The rights and privileges of the President give way to other rights in the Constitution. So protecting the 6thAmendment right of a fair trial for Aaron Burr on treason charges, required Chief Justice John Marshall to order President Thomas Jefferson to respond to a witness subpoena. The Supreme Court required President Nixon to turn over tapes of specific Oval Office conversations, not as part of a general Watergate investigation, but as necessary evidence in the prosecution of the Watergate defendants. In Clinton v. Jones the Supreme Court ruled that a sitting President of the United States has no immunity from civil law litigation, in federal court, against him or her, for acts done before taking office and unrelated to the office. The Clinton v. Jones court expressed concern about interference with the President’s performance of his duties, but naively opined that the lower court could manage things to avoid that. That did not work out very well.
The Court has made clear in those decisions that a prosecutor seeking to enforce a subpoena would have to specify information that could not be obtained from any other source and limit the examination to that. The Court is plainly uncomfortable with the idea of compelling a President to testify. The deference granted to the executive would have to be outweighed by another Constitutional purpose.
Both sides in the legal debate over the Constitutionality of a grand jury subpoena seem to agree that the President could not rely on his 5thAmendment rights, as a practical matter, due to the political fallout that would ensue. I’m not so sure. This is a President who has refused to release his income tax returns in spite of the longstanding practice of Presidents and candidates doing so. Trump has departed from many other Presidential norms too, all without serious injury to his political standing. His favorability ratings have stayed in the 40’s which is where they were when he was elected. It seems his base is not affected.
If ordered to testify, Trump could just say “It is quite clear that Special Counsel’s goal here is to incriminate me, so I am exercising the same right available to all other Americans – not to help him do that.” Political advisers might urge him to avoid doing that as long as he can to avoid the opprobrium of “taking the 5th.” On the other hand, if Trump announced his refusal ahead of time, Mueller might then be constrained from issuing a subpoena. Surely a court would ask him why, when he knew no information could be gained.
Breaking into new ground, Mueller could give Trump immunity from prosecution, eliminating the President’s personal privilege against self-incrimination. The Special Counsel would not be giving up much. He is an employee of the Justice Department. A binding opinion of the DOJ’s Office of Legal Counsel states that the President cannot be indicted, at least while he is in office. The remedy for wrongdoing by a President in the first instance is impeachment and that is no doubt Mueller’s goal, as it was Ken Starr’s before him.
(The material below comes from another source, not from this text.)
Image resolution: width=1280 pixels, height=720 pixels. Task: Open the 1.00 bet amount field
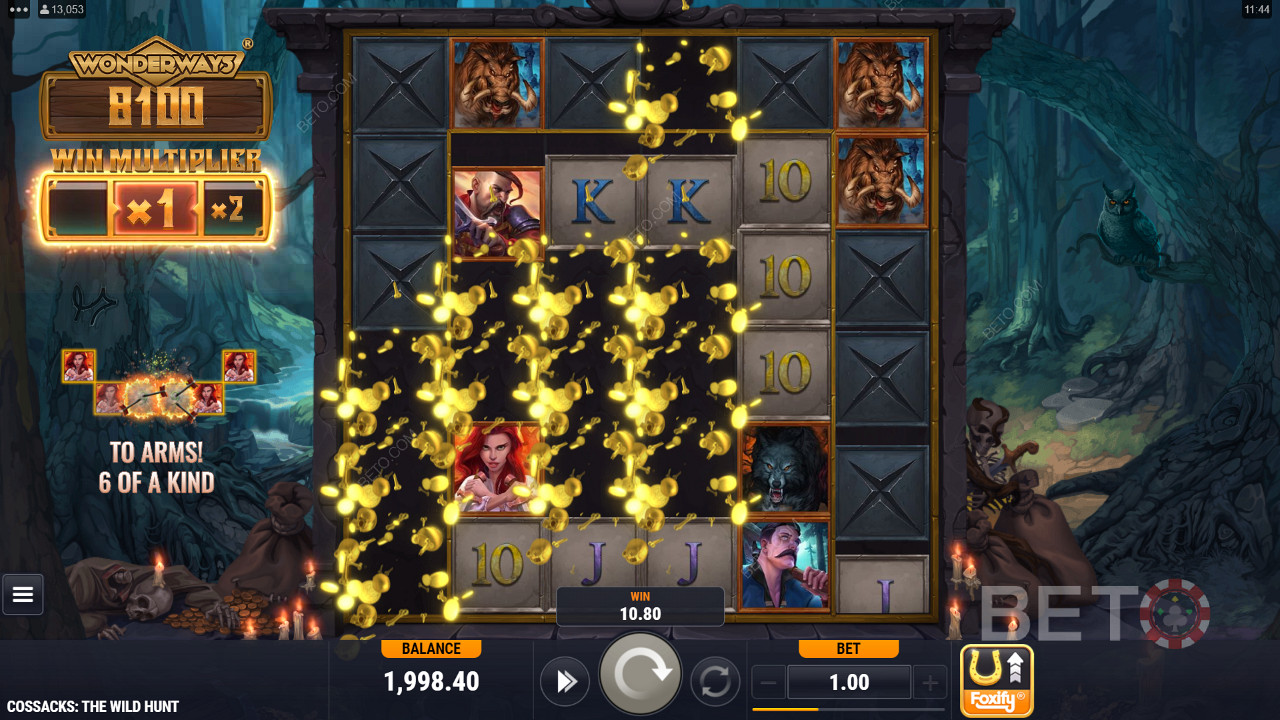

Trump’s lawyers could respond that the Special Counsel cannot immunize him against impeachment. Of course the 5thAmendment applies only to criminal proceedings, probably not including impeachment. On the other hand, it is not the function of the Special Counsel to build a case for impeachment.
The President should not talk to the Special Counsel or testify voluntarily. He should just … shut up. Good luck to Trump’s lawyers trying to achieve that.